**Information given:**
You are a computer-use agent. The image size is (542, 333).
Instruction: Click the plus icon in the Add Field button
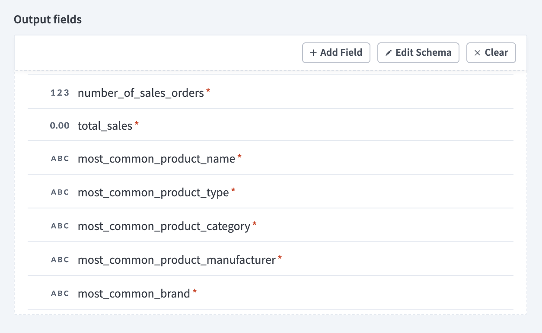(x=313, y=52)
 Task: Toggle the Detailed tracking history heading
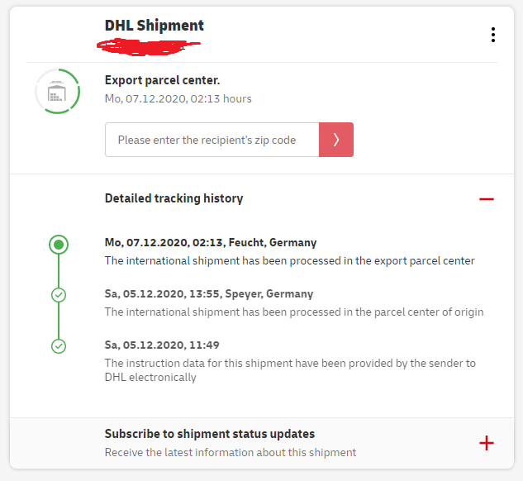point(174,198)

**Problem description:** Return every entry exactly, dropping the pictures.

**Task solution:**
You are a computer-use agent. The image size is (542, 333).
Instruction: Click the plus icon in the Add Field button
(x=313, y=52)
 Task: Toggle the Detailed tracking history heading
point(174,198)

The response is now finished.